What is expected —
Once the line containing "Open the Tools menu" is reached, copy it and every line after it exactly, to the end of the material, without pictures.

Material for the task —
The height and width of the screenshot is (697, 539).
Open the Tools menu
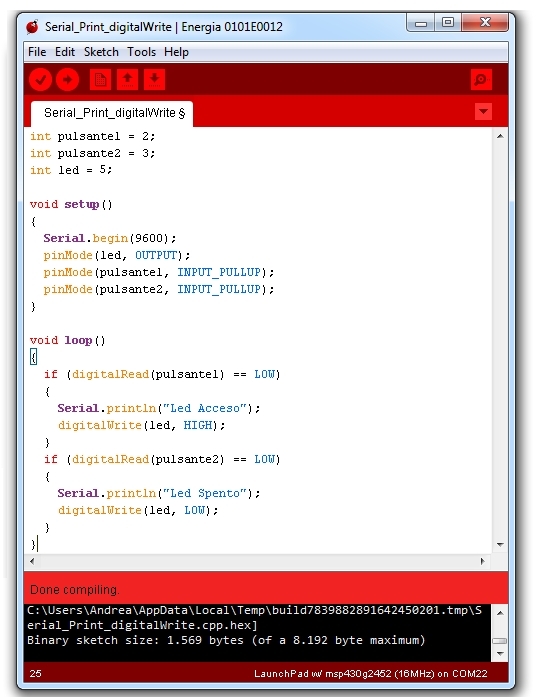coord(141,52)
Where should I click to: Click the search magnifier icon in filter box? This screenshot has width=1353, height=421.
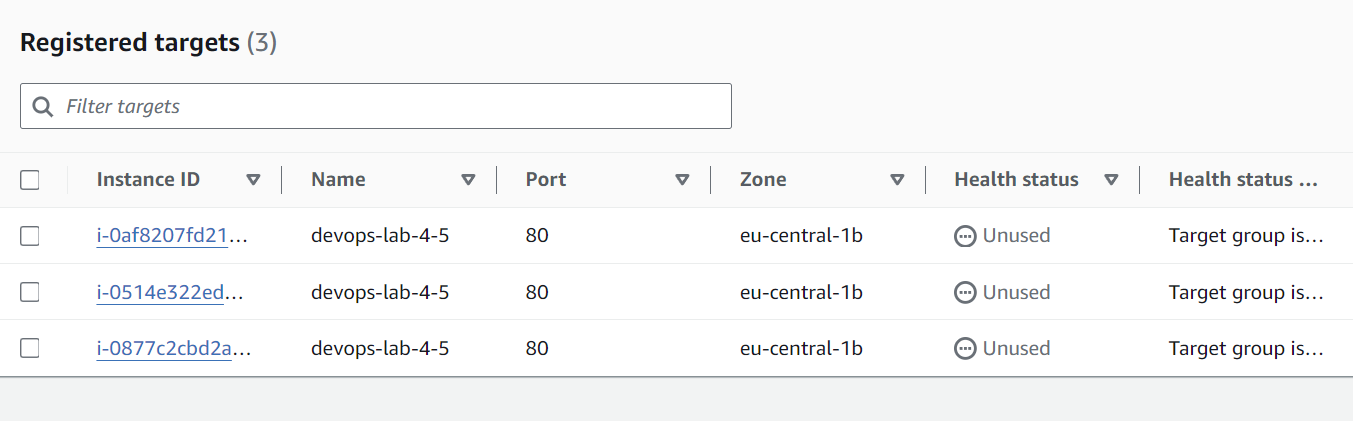43,106
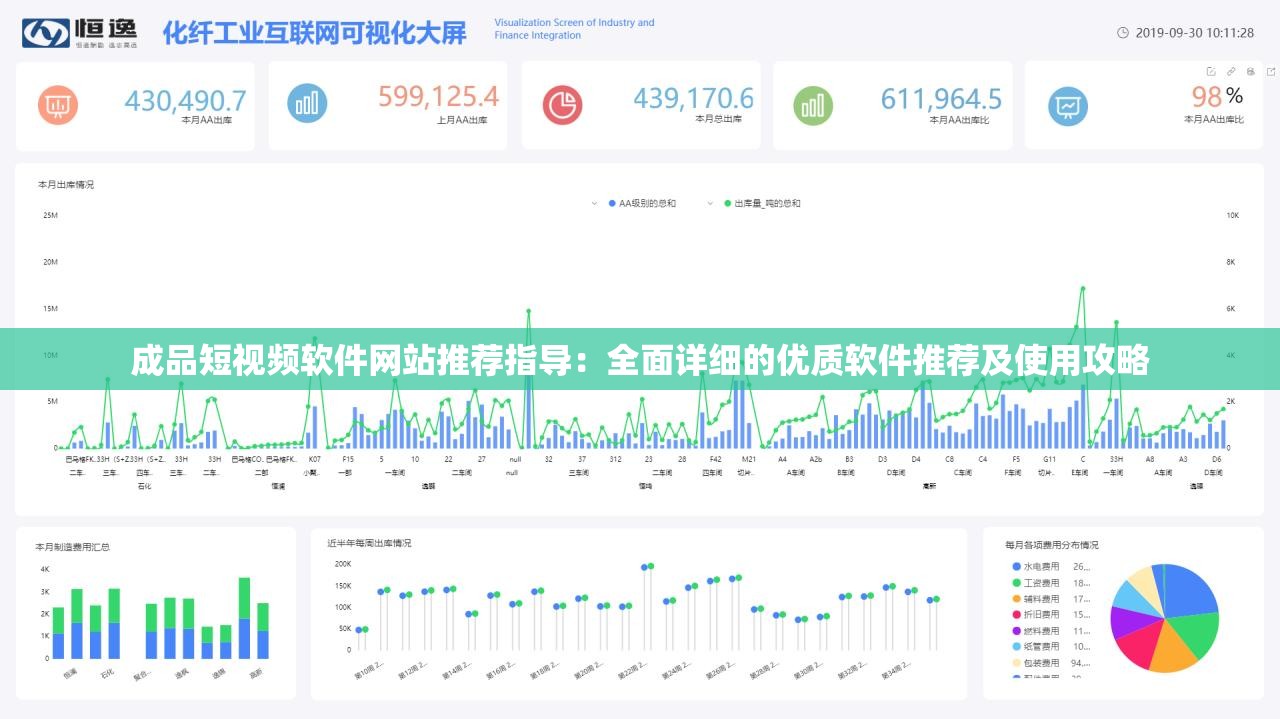Click the presentation icon next to 98%

[1068, 103]
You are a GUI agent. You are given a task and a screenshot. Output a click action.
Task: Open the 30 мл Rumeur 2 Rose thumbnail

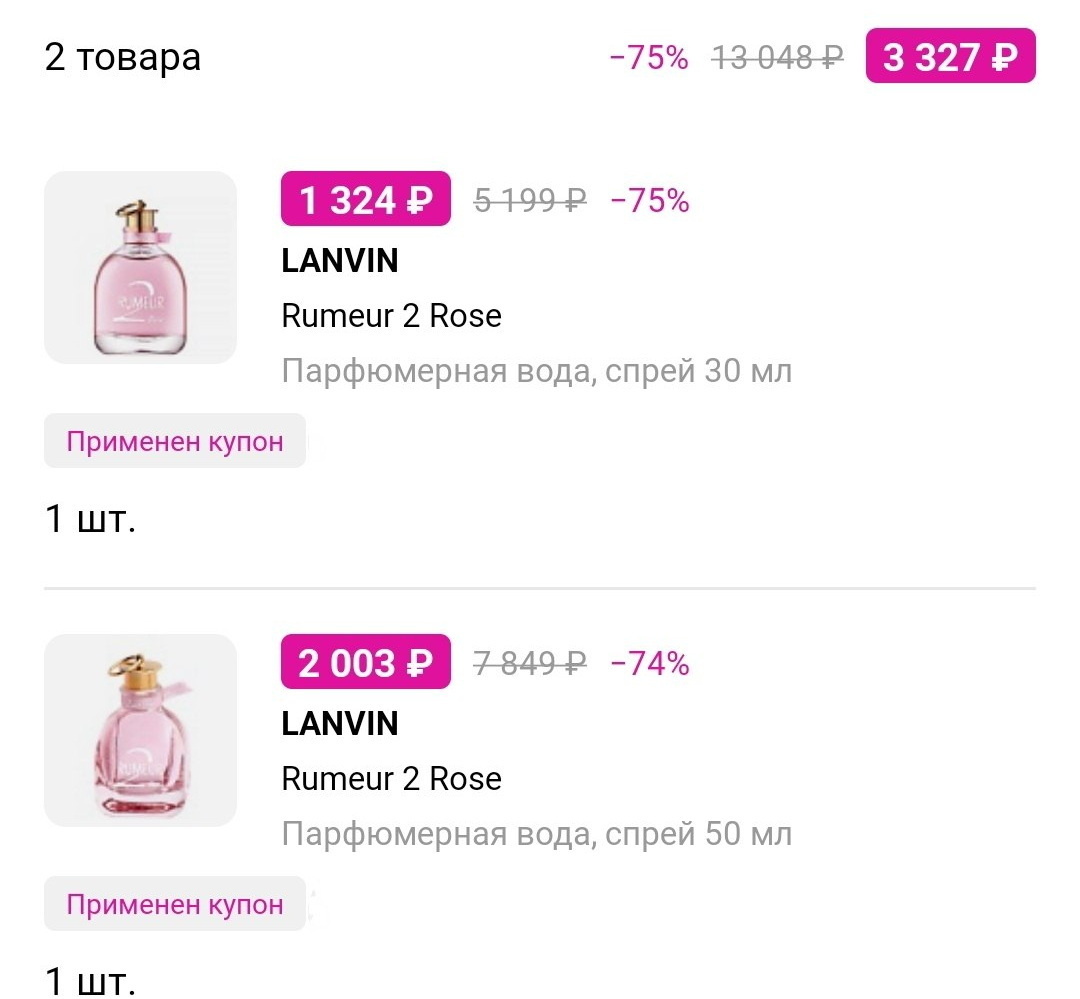point(140,267)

Solution to the exercise —
Open the Tools menu
coord(141,52)
Where should I click to: Click the search magnifier icon in filter box? This screenshot has width=1353, height=421.
43,106
Click the presentation icon next to 98%

[1068, 103]
You are a GUI agent. You are given a task and a screenshot. Output a click action.
Task: Open the 30 мл Rumeur 2 Rose thumbnail

point(140,267)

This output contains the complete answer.